# TESTO FORNITO
==============================

BETRAYED – Furia e Armonia

Di voi parlammo già con “Time Is The Best Murderer”, brano presente nel vostro ultimo capitolo discografico “Kasna”. Direi che in questi tre anni ne sono successe di cose, se non erro a iniziare da un singolo pubblicato nel 2024, “Oblivion”… Raccontateci tutto!
Ciao a tutti! Esatto, “Time Is The Best Murderer” è stato un brano chiave di “Kasna”, ma dopo quell’album non ci siamo mai fermati. Abbiamo continuato a scrivere, esplorare nuove sonorità e affrontare esperienze che hanno lasciato il segno nella nostra musica. Nel 2024 è uscito “Oblivion”, un singolo che segna una transizione importante per noi. Il brano parla di relazioni tossiche, di quanto possano logorarci dall’interno e trascinarci in un oblio senza via d’uscita. Volevamo catturare quella sensazione di soffocamento, quel senso di perdita e autodistruzione che a volte sembra impossibile spezzare. Musicalmente, abbiamo spinto su atmosfere cupe e avvolgenti, mantenendo la nostra intensità ma accentuando il lato più emotivo e viscerale del nostro sound.
Negli ultimi tre anni sono successe tante cose: abbiamo macinato chilometri tra concerti ed esperienze live incredibili, culminate in un tour da headliner in Slovacchia, Slovenia e Ungheria. È stato un momento fondamentale per noi, un’opportunità per connetterci con il pubblico in un modo ancora più intenso. Inoltre, abbiamo accolto un nuovo membro nella band: Luca Lee Josh, il nostro nuovo chitarrista, che ha portato nuova energia e influenze nel progetto.

==============================

# RIGHE DI DATI
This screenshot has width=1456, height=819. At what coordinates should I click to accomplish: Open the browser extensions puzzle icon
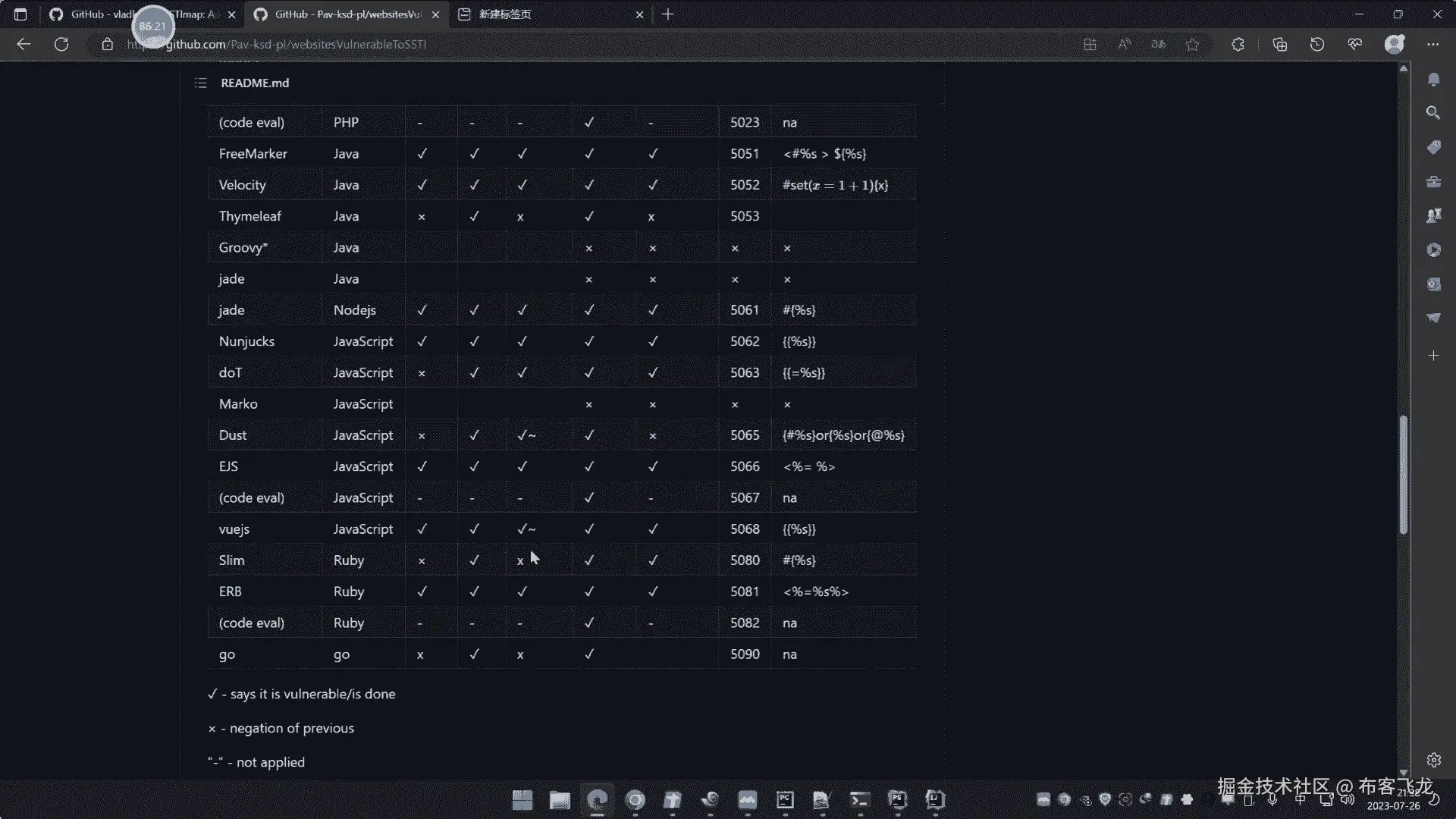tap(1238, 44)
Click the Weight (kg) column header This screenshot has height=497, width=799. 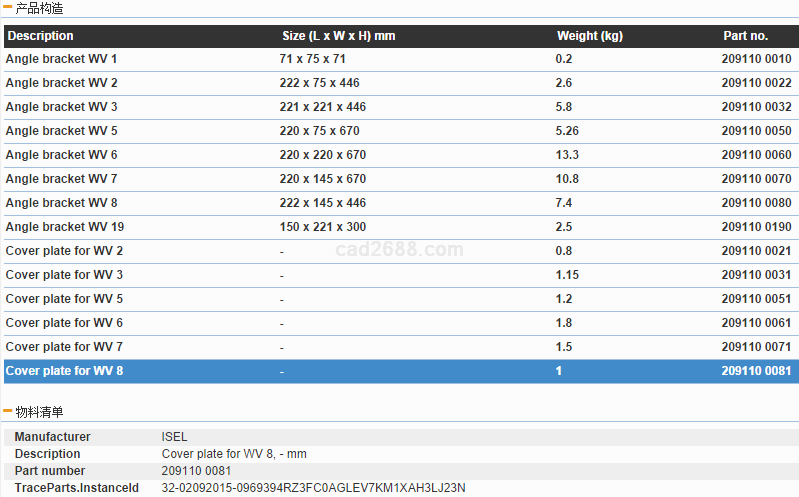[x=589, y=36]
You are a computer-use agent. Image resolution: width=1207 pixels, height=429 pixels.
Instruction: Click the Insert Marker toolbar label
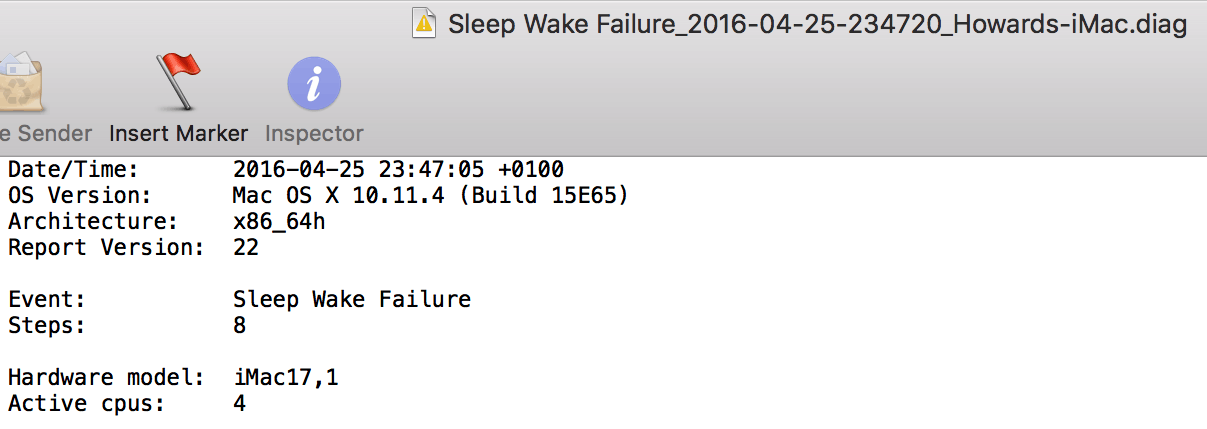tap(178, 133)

==============================

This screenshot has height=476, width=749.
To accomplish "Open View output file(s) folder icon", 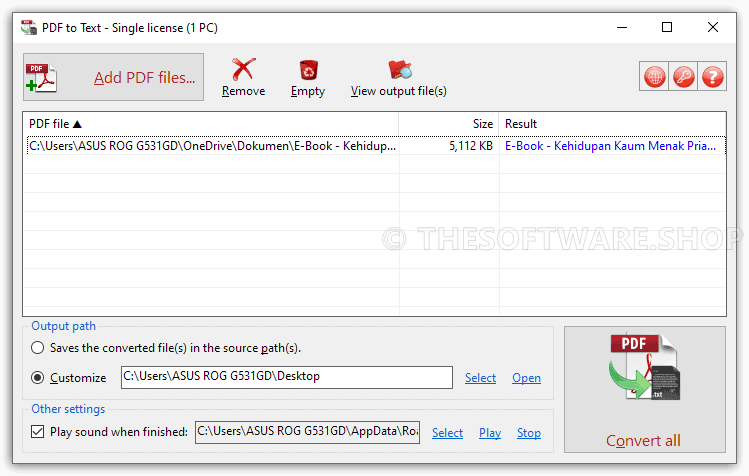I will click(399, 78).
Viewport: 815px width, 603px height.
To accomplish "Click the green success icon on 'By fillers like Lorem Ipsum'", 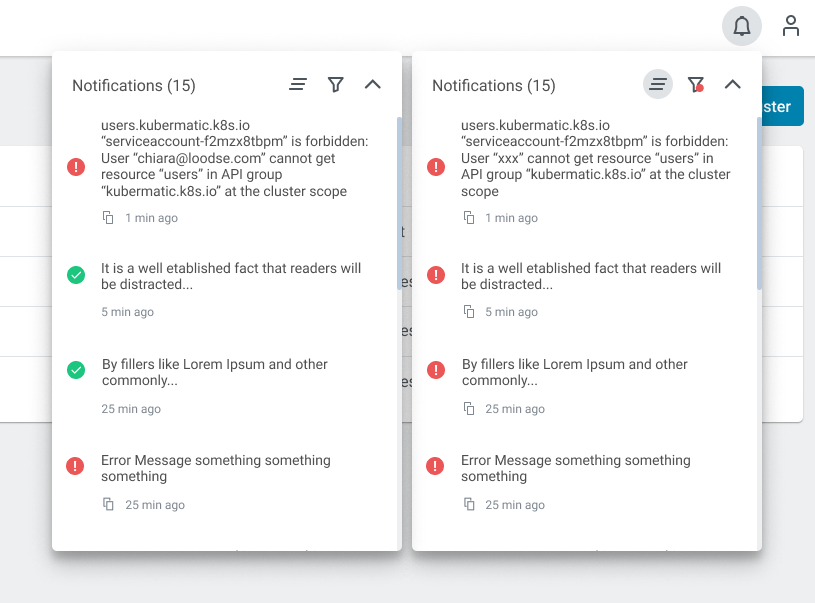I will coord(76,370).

==============================

Puoi aggiornare il testo sui Betrayed riscrivendolo a partire dalle parole "Negli ultimi tre" e fermandoti dopo "influenze nel progetto.", con "Austria" al posto di "Slovacchia"? Le righe di dati non hanno alcun ruolo in ciò che si chiede qui.

Negli ultimi tre anni sono successe tante cose: abbiamo macinato chilometri tra concerti ed esperienze live incredibili, culminate in un tour da headliner in Austria, Slovenia e Ungheria. È stato un momento fondamentale per noi, un’opportunità per connetterci con il pubblico in un modo ancora più intenso. Inoltre, abbiamo accolto un nuovo membro nella band: Luca Lee Josh, il nostro nuovo chitarrista, che ha portato nuova energia e influenze nel progetto.